Records drawn from a dataset
__________
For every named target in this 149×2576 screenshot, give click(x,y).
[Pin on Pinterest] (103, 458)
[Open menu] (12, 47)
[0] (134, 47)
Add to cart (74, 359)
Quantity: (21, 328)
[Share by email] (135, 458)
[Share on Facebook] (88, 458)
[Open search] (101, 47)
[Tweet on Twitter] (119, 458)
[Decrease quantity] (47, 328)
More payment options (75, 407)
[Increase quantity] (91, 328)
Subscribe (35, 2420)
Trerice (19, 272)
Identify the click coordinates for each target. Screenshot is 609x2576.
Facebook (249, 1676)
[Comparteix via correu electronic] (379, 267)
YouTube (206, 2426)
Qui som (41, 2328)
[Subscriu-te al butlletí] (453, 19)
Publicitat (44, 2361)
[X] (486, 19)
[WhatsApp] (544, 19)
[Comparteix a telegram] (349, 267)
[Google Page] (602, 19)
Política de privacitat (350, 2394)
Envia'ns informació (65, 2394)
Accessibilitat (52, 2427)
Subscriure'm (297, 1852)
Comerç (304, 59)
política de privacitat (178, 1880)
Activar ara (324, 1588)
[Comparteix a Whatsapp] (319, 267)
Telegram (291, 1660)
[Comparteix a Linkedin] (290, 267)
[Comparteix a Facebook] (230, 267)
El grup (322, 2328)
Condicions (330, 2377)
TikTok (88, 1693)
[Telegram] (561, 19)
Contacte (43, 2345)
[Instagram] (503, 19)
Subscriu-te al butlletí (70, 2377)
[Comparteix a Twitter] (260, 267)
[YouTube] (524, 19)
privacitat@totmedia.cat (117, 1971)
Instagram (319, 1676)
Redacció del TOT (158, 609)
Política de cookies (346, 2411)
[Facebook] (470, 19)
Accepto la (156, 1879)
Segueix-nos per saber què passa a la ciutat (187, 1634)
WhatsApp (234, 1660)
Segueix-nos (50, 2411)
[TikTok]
__________
> [PROBLEM TO SOLVE] Lines with "butlletí" in them are what the answer must contain; copy each from the records above.

> [WRITTEN ANSWER]
[Subscriu-te al butlletí] (453, 19)
Subscriu-te al butlletí (70, 2377)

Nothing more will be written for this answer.